We conclude that defendant was prejudiced by the failure to surrender in exoneration of his bond. The trial court denied the defendant’s instant request for credit, finding that he had never been in the custody of Will County on the instant petition to revoke and would only receive credit for time spent in custody in Will County. However, if counsel had surrendered the defendant in exoneration of his Will County recognizance bond, he would have been in simultaneous custody on both offenses and thus would have received section 5 — 8—7(b) credit for both offenses. We therefore hold that the defendant is entitled to additional credit because he did not receive effective assistance of counsel.

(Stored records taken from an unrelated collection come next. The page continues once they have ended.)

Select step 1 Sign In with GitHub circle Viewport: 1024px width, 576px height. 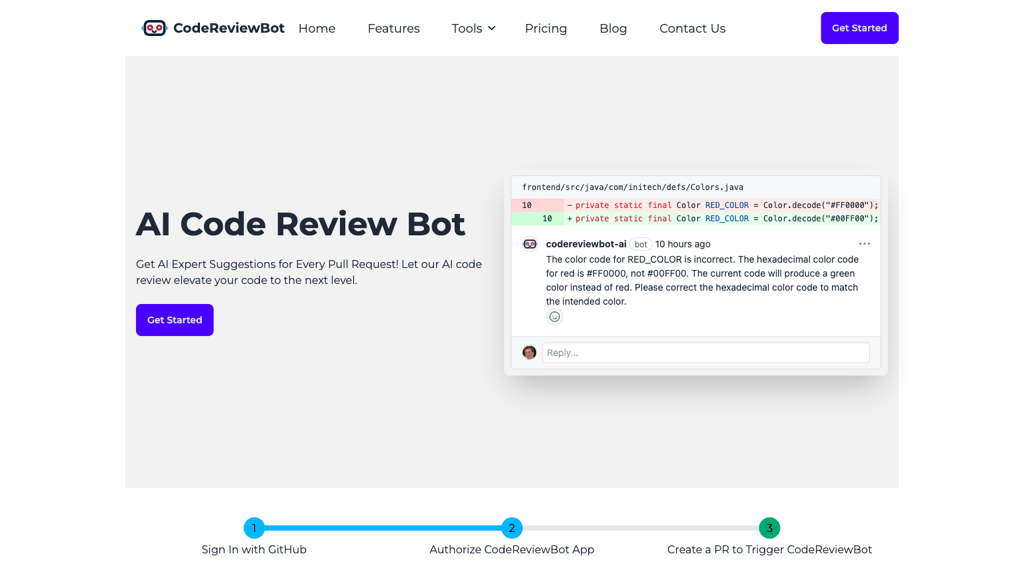click(x=254, y=527)
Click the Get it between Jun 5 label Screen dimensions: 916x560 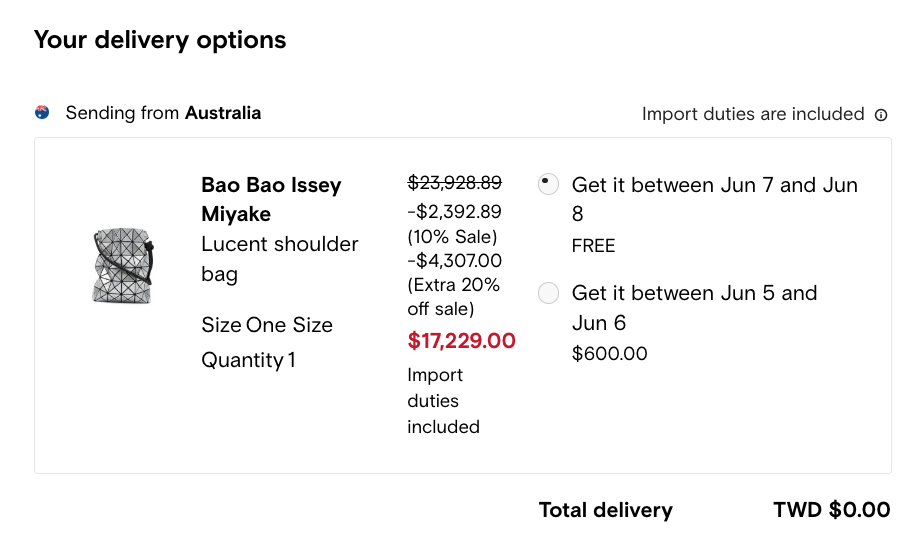(x=694, y=308)
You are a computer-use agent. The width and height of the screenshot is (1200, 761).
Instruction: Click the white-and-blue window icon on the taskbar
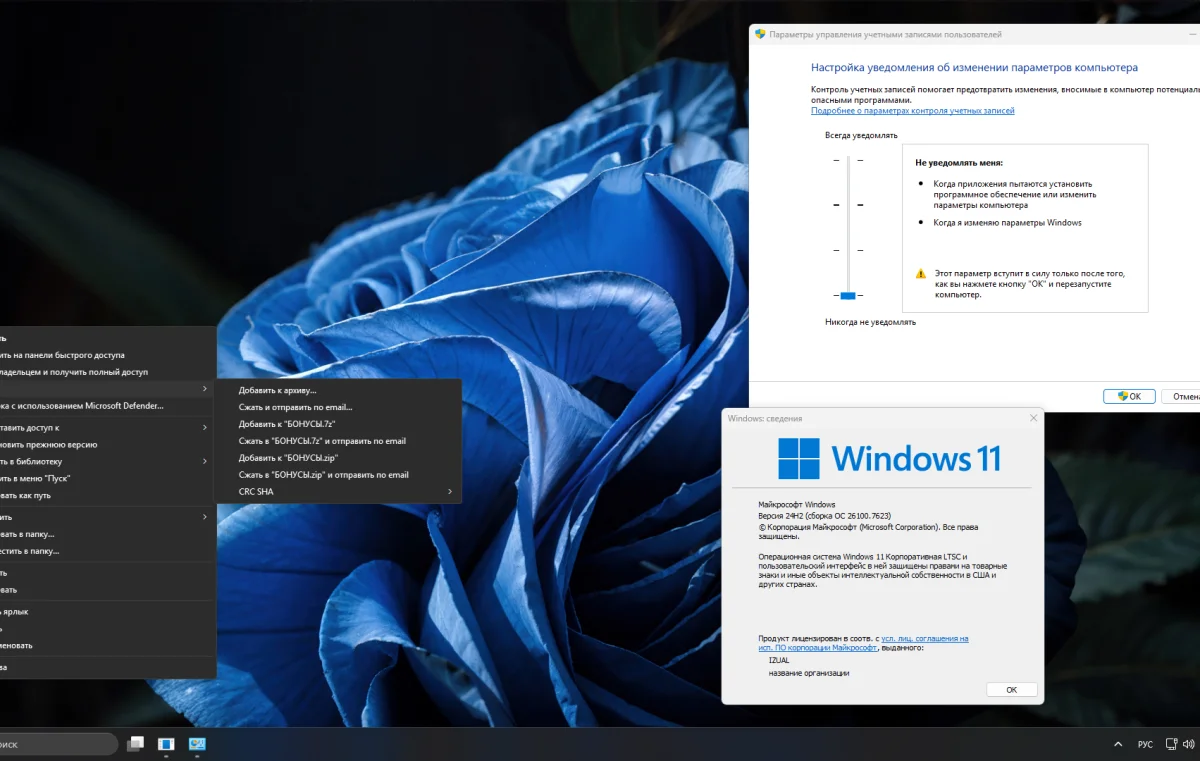pyautogui.click(x=166, y=744)
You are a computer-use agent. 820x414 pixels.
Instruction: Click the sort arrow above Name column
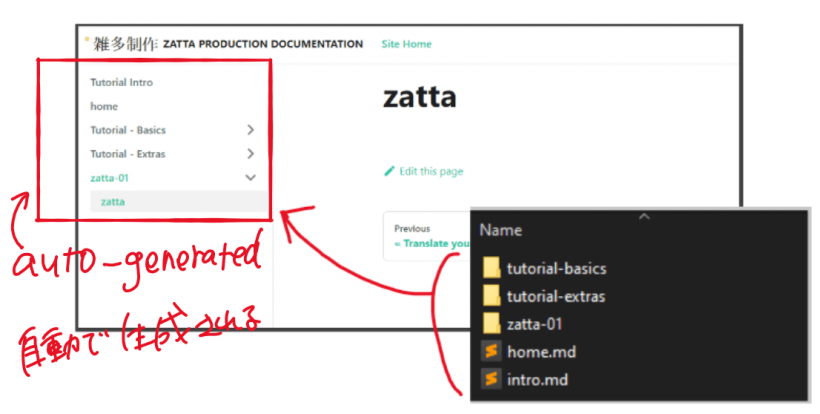tap(644, 215)
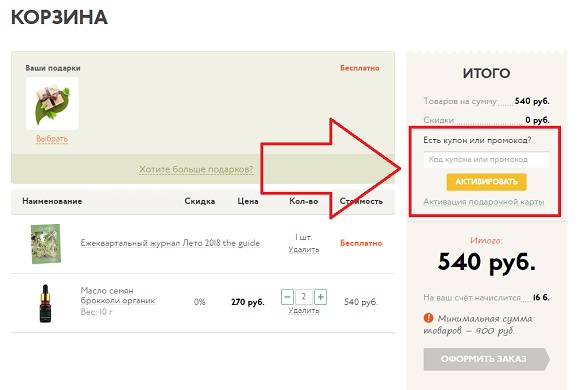Click the quantity field showing 2
The height and width of the screenshot is (390, 580).
point(304,297)
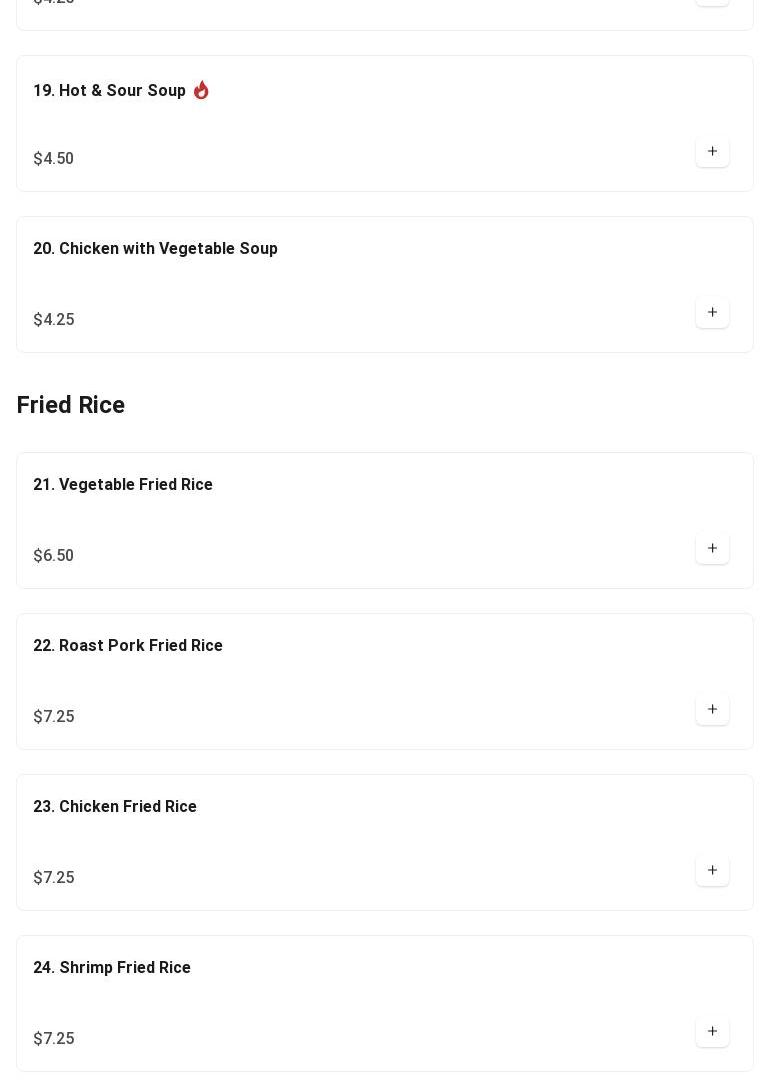Viewport: 770px width, 1083px height.
Task: View the 23. Chicken Fried Rice item
Action: (x=115, y=806)
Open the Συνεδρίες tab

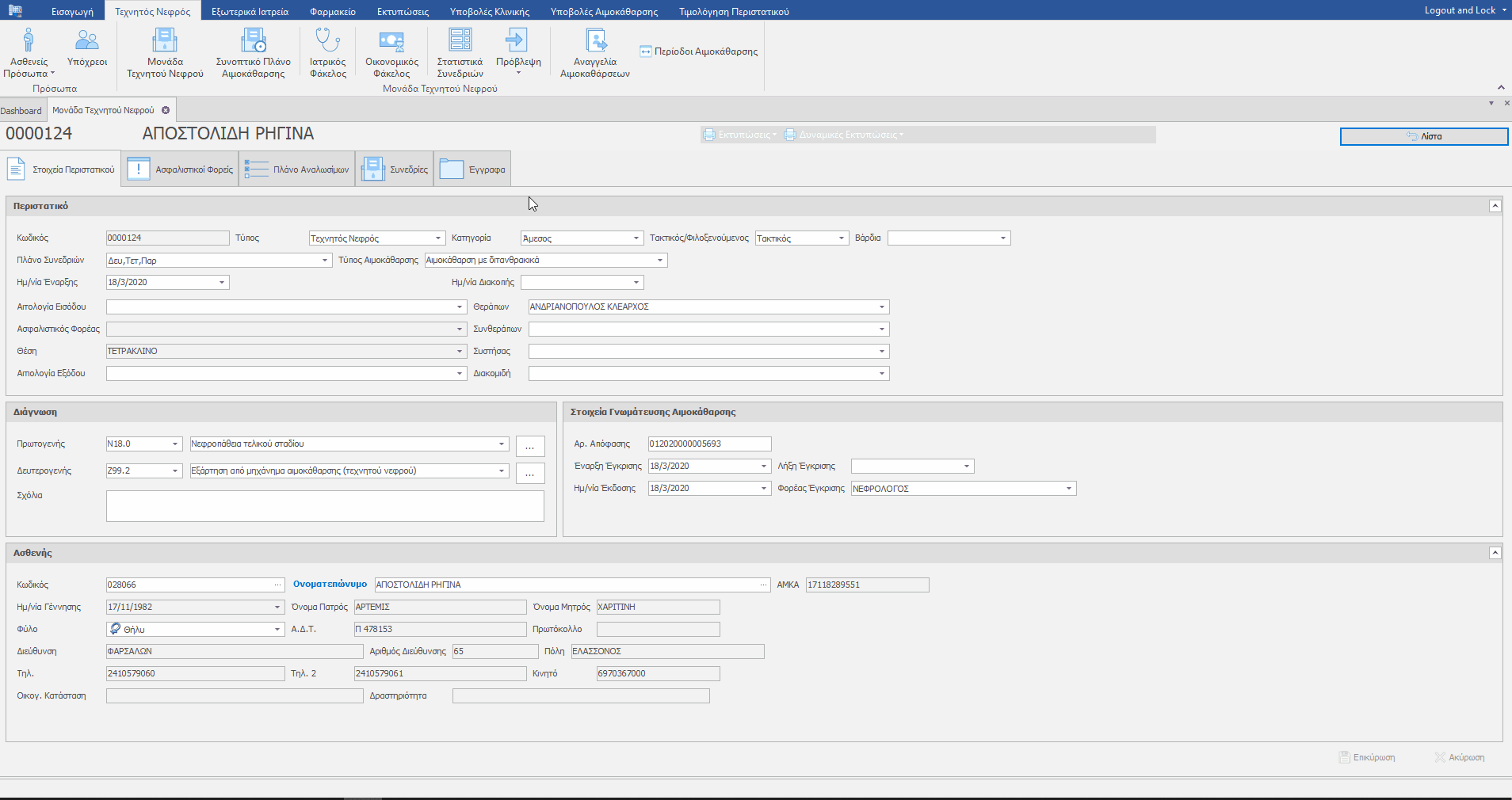(395, 170)
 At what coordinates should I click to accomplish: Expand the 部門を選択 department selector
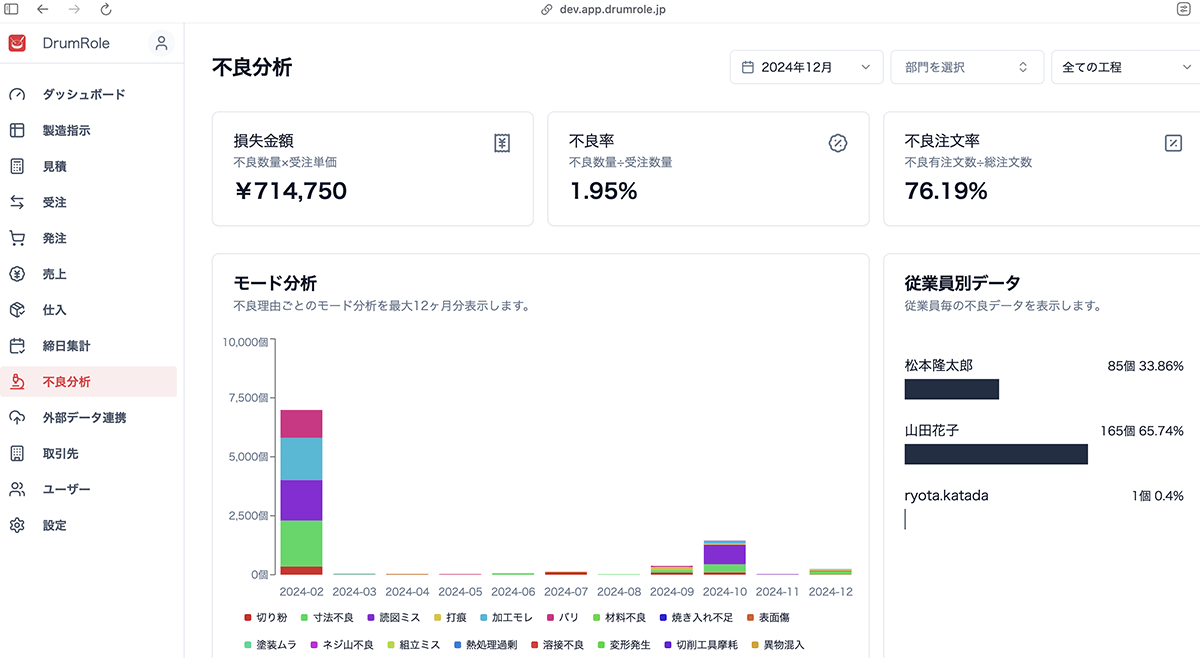pos(967,67)
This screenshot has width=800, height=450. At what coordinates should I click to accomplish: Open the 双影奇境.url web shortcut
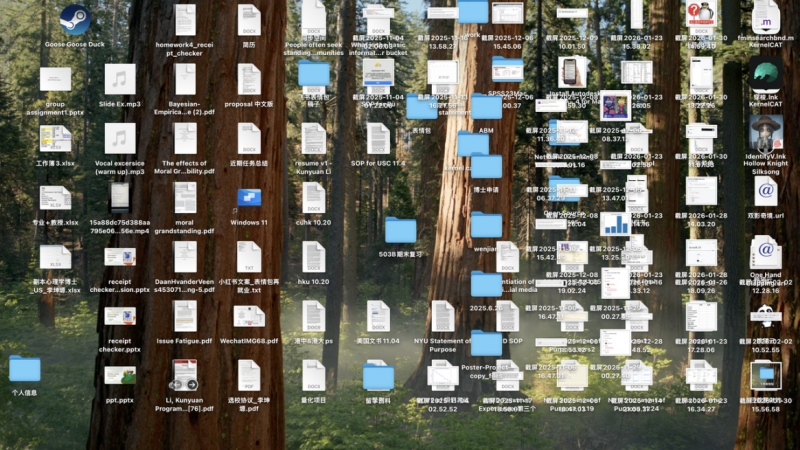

*715The operative period of time for additional credit is from January 23, 2007, when the public defender was made aware that the defendant was being held in the custody of Cook County, to November 20, 2007, the date of sentencing. That period totals 302 days. However, “a defendant will not be credited for the day of sentencing” because this day signifies the first day of his sentence, rather than the last day of presentence incarceration. People v. Foreman, 361 Ill. App. 3d 136, 157, 836 N.E.2d 750, 768 (2005). Accordingly, we direct the clerk to amend the mittimus to reflect 301 days of presentence credit.

CONCLUSION

The judgment of the circuit court of Will County is modified.

Order modified.

LYTTON, J., concurs.

JUSTICE SCHMIDT,

dissenting:

The majority holds that defense counsel’s performance was deficient because he failed to surrender defendant in exoneration of his recognizance bond, which would have resulted in an additional 302 days of credit on his Will County sentence. I disagree.

Defendant’s contention is simply unsupported by the record. To establish that counsel was ineffective, the defendant must overcome the strong presumption that the challenged inaction may have been the product of competent trial strategy. People v. Richardson, 189 Ill. 2d 401, 411, 727 N.E.2d 362, 360 (2000). Here, the record is silent as to defendant’s or counsel’s position regarding whether or not to seek exoneration of the bond. More importantly, the record is silent as to whether or not defendant or his counsel expected him to be released from Cook County custody.

I cannot agree that it is, ipso facto, ineffective assistance of counsel for an attorney not to surrender a bond under this type of situation. Defendant’s claim would be more appropriately addressed in a post-conviction proceeding, where a sufficient record could be developed. See People v. Parker, 344 Ill. App. 3d 728, 737, 801 N.E.2d 162, 168-69 (2003).

For the foregoing reasons, I respectfully dissent.